Problems to solve:
(a) Answer these questions from the news excerpt on the Press Herald's coverage:
(i) What is Edward Lakoke's connection to the Okeny family?
(ii) To whom did Nemitz defer other questions?
(iii) How many words long was the news brief, and on what date did it run?
(b) In the news excerpt on the Press Herald's coverage, translate this sentence into Spanish: "Edward Lakoke, an Okeny family friend and spokesman, echoes that complaint."
(c) Reproduce part of the news excerpt on the Press Herald's coverage without changes, starting at the words "Edward Lakoke, an" and stopping after "death went unmentioned.".

Document segment:
******
Edward Lakoke, an Okeny family friend and spokesman, echoes that complaint. “We do see a lot of things that happen in different parts of Maine on the news. In Portland, there are very minute things that are always on the news,” Lakoke says, noting his surprise that Okeny’s death went unmentioned.

“My understanding is that it wasn’t something that showed up in our police logs,” Nemitz says, when asked about the delay. “My sense is that was because there were a lot of questions about what actually happened, and that the police weren’t treating it as a definite assault.” Nemitz confirms speaking to Slavick, and fielding complaints about the Press Herald’s inattention, but deferred other questions to the Press Herald’s top editor, Jeannine Guttman, who did not return calls seeking comment.

And when the paper finally acknowledged Edward’s plight (with a 173-word news brief on November 15, followed by a Nemitz column the next day), there was no satisfaction, because the family felt like it only happened because of the complaints. “We called the newspaper,” Edward’s brother Chris Okeny said, “that’s why they came.”
******
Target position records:
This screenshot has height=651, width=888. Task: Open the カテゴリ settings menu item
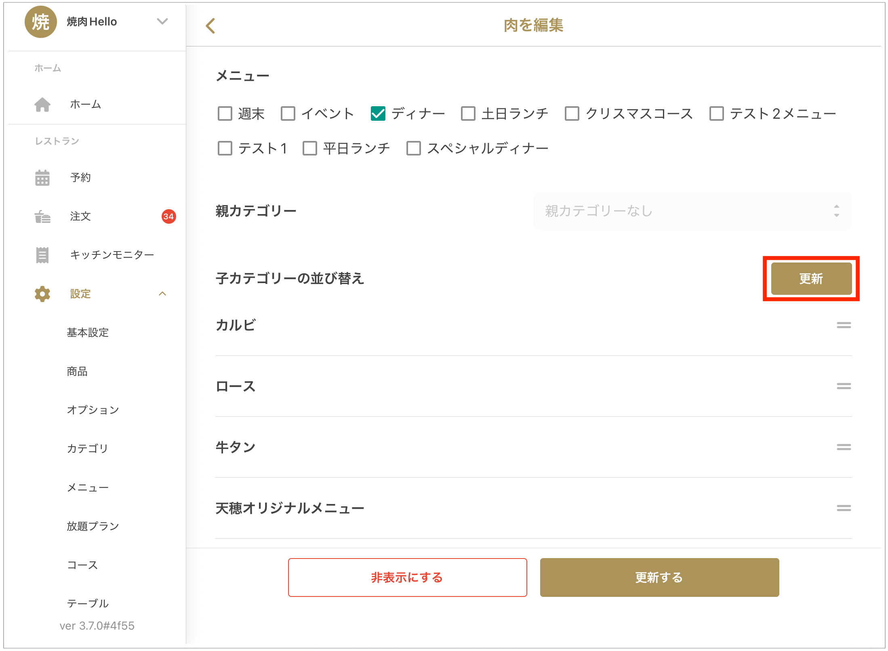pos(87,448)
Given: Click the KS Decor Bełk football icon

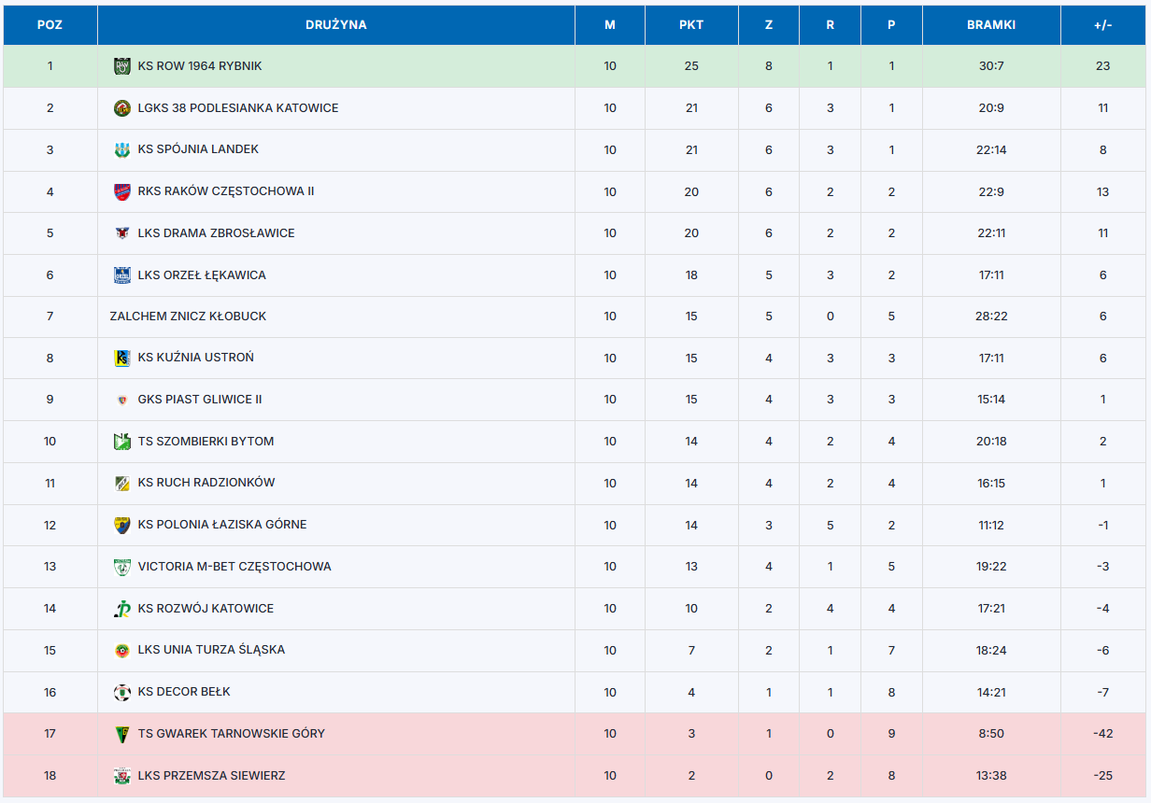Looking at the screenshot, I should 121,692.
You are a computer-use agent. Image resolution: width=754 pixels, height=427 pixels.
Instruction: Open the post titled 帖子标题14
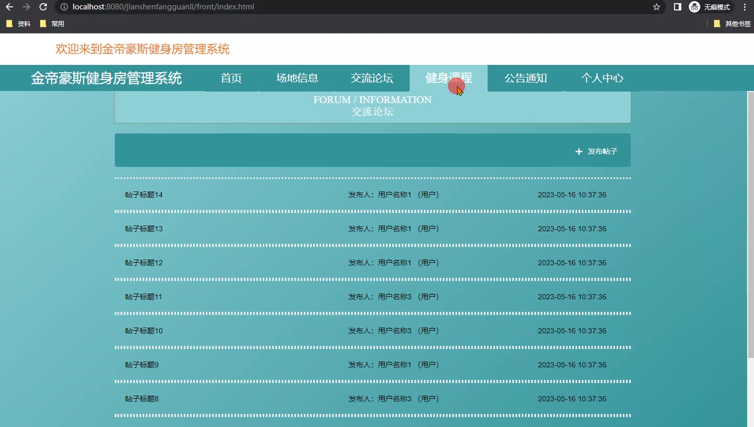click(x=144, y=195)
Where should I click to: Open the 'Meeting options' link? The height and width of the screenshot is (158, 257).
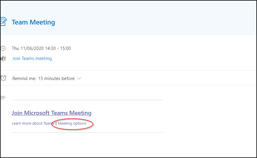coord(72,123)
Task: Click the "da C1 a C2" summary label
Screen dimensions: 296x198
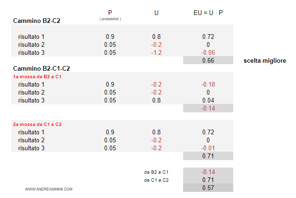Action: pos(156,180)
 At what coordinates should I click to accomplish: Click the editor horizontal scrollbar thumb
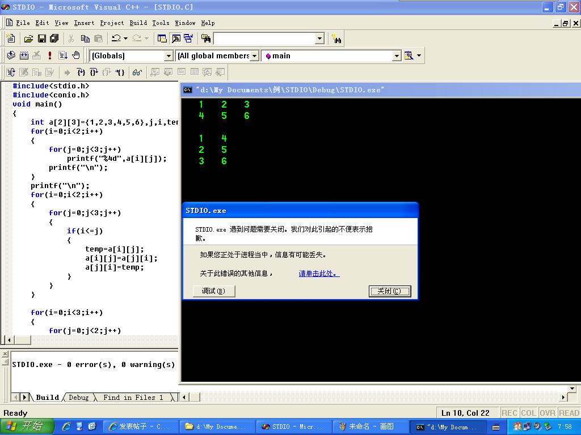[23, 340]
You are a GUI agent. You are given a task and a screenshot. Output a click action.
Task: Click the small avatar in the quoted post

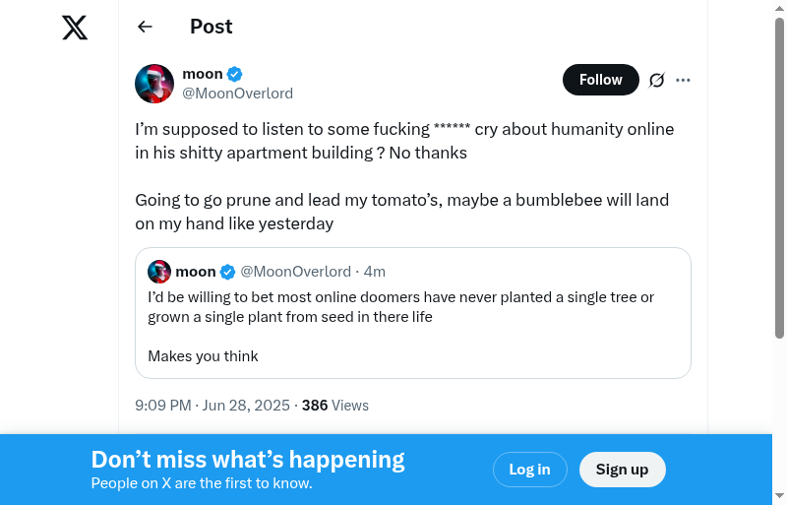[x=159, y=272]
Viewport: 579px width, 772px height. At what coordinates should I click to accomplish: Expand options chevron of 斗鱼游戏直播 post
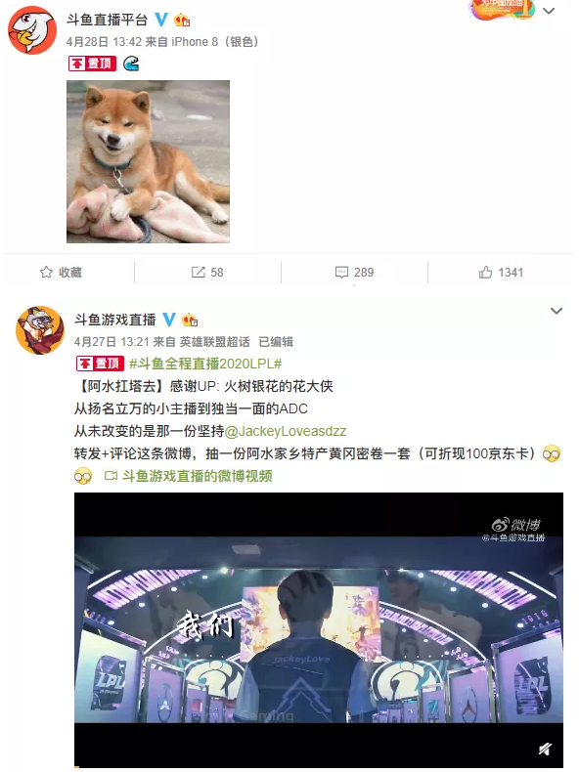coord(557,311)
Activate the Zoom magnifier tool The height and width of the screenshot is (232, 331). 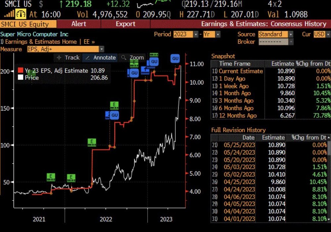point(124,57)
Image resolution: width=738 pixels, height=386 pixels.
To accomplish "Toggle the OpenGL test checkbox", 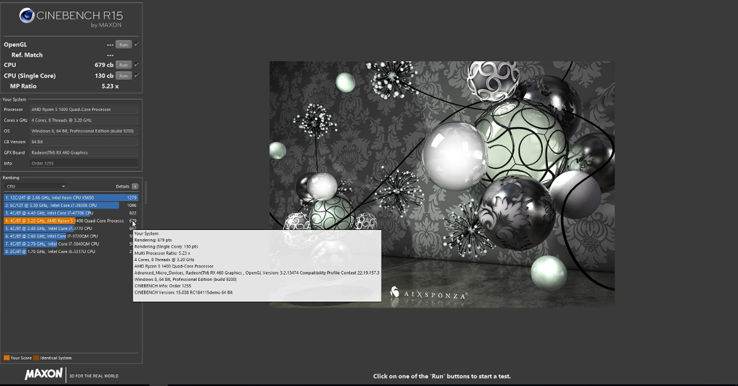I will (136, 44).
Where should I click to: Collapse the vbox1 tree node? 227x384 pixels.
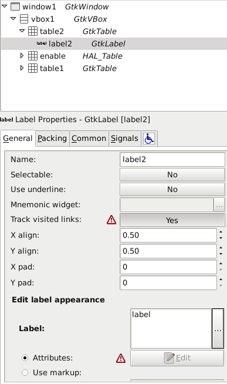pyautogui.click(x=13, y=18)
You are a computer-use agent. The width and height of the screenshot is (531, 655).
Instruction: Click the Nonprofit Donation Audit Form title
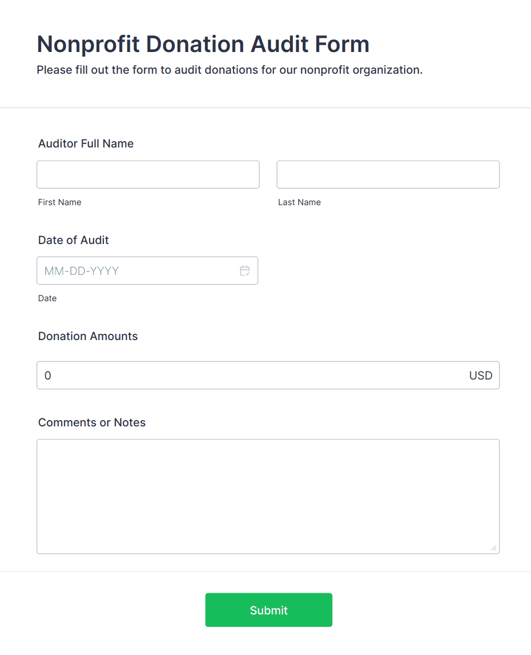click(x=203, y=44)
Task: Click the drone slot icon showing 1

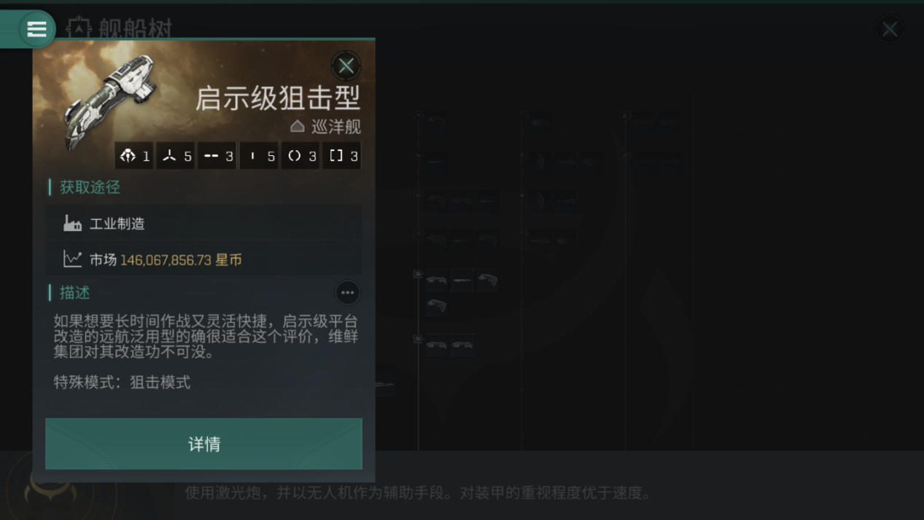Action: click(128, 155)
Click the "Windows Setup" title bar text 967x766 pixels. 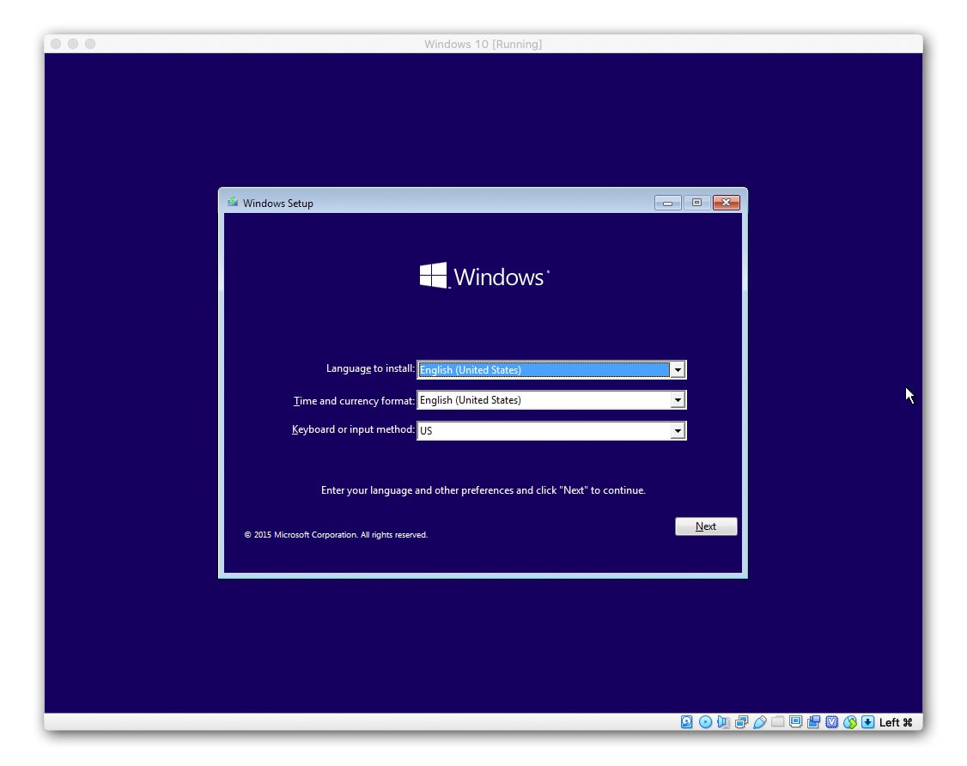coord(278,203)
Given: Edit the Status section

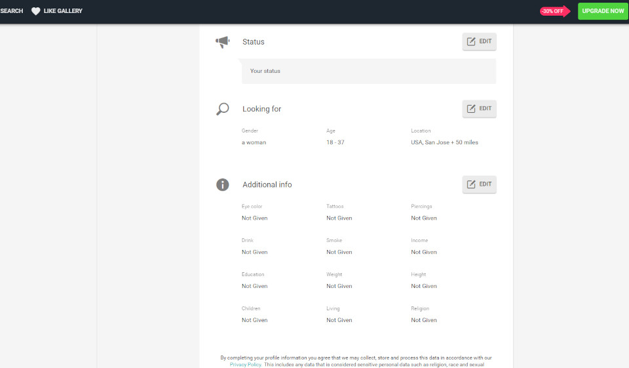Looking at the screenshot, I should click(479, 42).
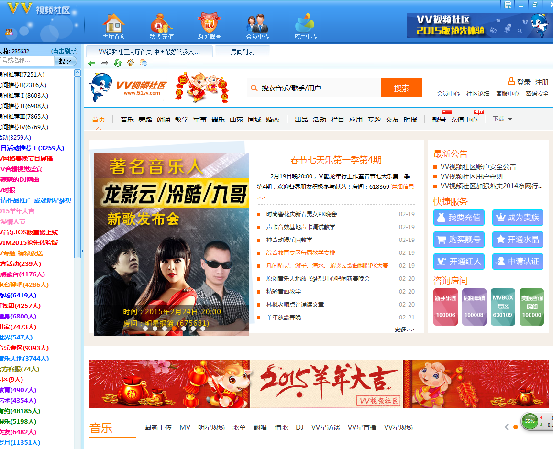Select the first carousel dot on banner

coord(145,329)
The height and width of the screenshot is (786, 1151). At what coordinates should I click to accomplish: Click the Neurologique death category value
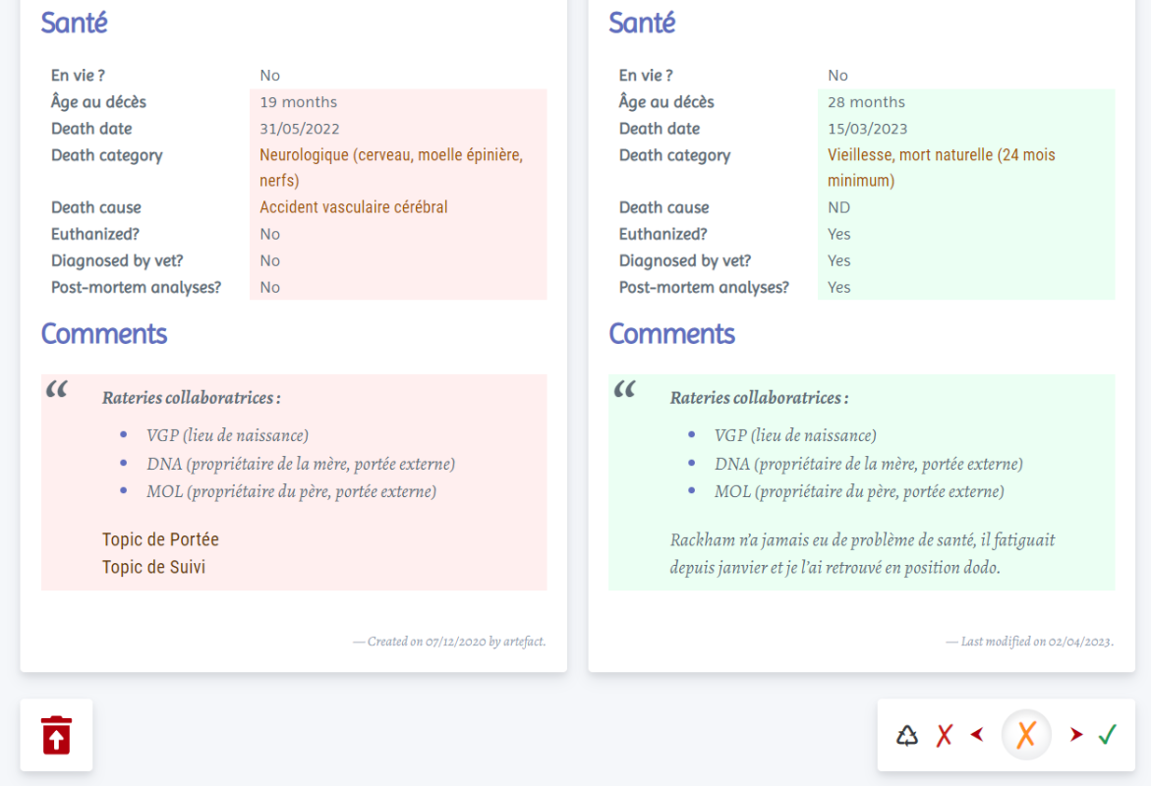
******
Outputs in order:
(a)
(i) He is an Okeny family friend and spokesman.
(ii) Jeannine Guttman, the Press Herald's top editor.
(iii) 173 words, on November 15.

(b) Edward Lakoke, amigo y portavoz de la familia Okeny, se hace eco de esa queja.

(c)
Edward Lakoke, an Okeny family friend and spokesman, echoes that complaint. “We do see a lot of things that happen in different parts of Maine on the news. In Portland, there are very minute things that are always on the news,” Lakoke says, noting his surprise that Okeny’s death went unmentioned.